THE CONNECTICUT LOTTO

In September of 1983, the State of Connecticut (the State) commenced running a biweekly " LOTTO" drawing. During all relevant periods, this lottery was administered by the State of Connecticut Revenue Services, Division of Special Revenue (the Division), in accordance with regulations promulgated to govern the game's operation. Individuals participate in the lottery by purchasing for $ 1.00 a ticket on which they select six numbers. If the six numbers so chosen match those randomly selected at the next LOTTO drawing, the ticketholder becomes entitled to a prize of $ 1,000,000 minimum, with a potentially greater award available if ticket purchases have increased the size of the jackpot. LOTTO prizes in excess of $ 1,000,000 are paid in 20 equal annual installments, each made by means of a check from the State payable to the prizewinner and drawn on funds in the custody of the State Treasurer. Winners are not entitled to elect payment in the form of a lump sum. As in effect during the year of decedent's death, the following administrative regulations prohibited a LOTTO prizewinner from assigning or accelerating payment of the installments:

(d) Prizes non-assignable. A prize to which a purchaser may become entitled shall not be assignable.

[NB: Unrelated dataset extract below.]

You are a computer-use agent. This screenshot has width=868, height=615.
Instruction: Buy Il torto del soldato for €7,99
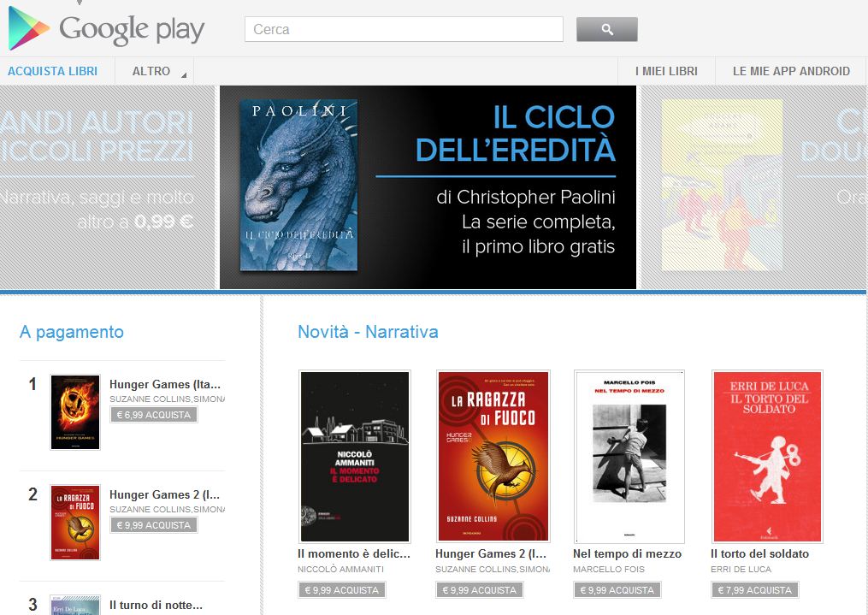pyautogui.click(x=753, y=590)
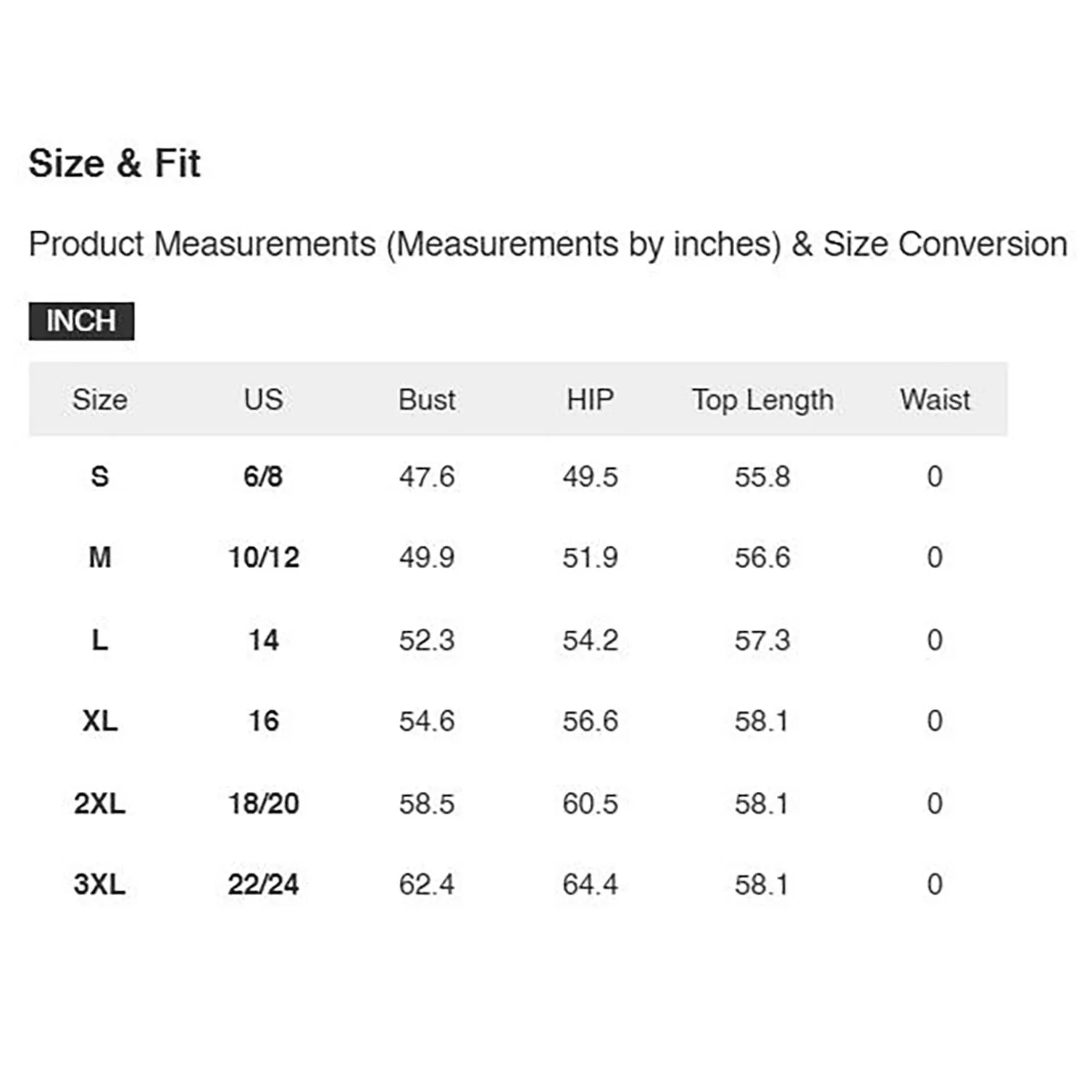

(e) Payments not accelerated. Under no circumstances, including the death of a prize winner, shall installment payments of prize money be accelerated. In all cases such payments shall continue as specified in the official procedures. The division shall make such payments payable to the fiduciary of the decedent prize winners'[sic] estate upon receipt of an appropriate probate court order appointing such fiduciary. The division shall be relieved of any further responsibility or liability upon payment of such installment prize payments to the fiduciary of the estate of a deceased installment prize winner or the heirs or beneficiaries thereof named in an appropriate probate court order. [Conn. Agencies Regs. sec. 12-568-5(d) and (e) (1993).]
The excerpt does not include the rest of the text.